» Problem to work on: Transcribe word for word the lines of the listing from the line with "At what (x,y)" to the line with "I want to click", including both of those lines, and leave the pictures out.

» Exercise materials:
|---|

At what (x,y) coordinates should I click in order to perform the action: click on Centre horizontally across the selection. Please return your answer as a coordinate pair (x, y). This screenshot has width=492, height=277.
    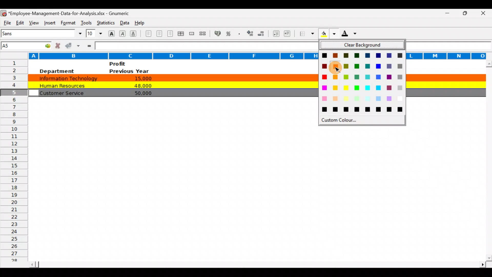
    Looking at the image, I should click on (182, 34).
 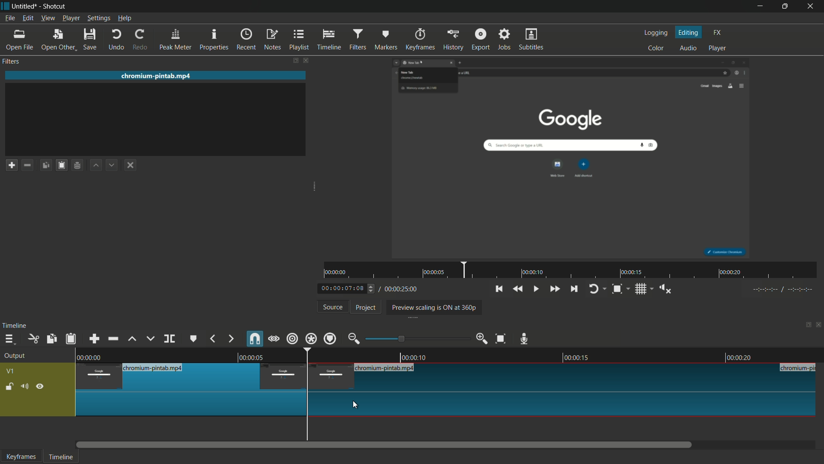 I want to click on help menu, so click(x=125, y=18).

|---|

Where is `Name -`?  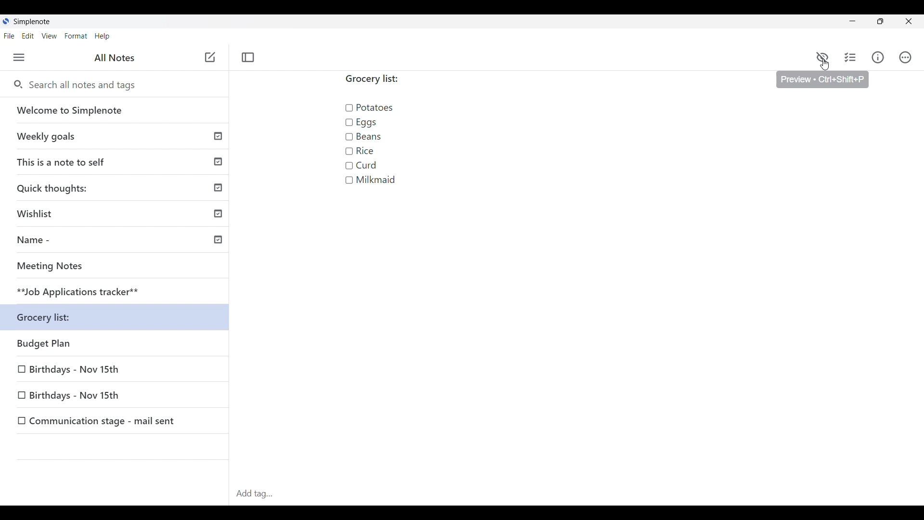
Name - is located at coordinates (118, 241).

|---|

» Output of the exercise:
At what (x,y) coordinates should I click in order to perform the action: click on Centre horizontally across the selection. Please return your answer as a coordinate pair (x, y). This screenshot has width=492, height=277.
    Looking at the image, I should click on (182, 34).
  I want to click on help menu, so click(x=125, y=18).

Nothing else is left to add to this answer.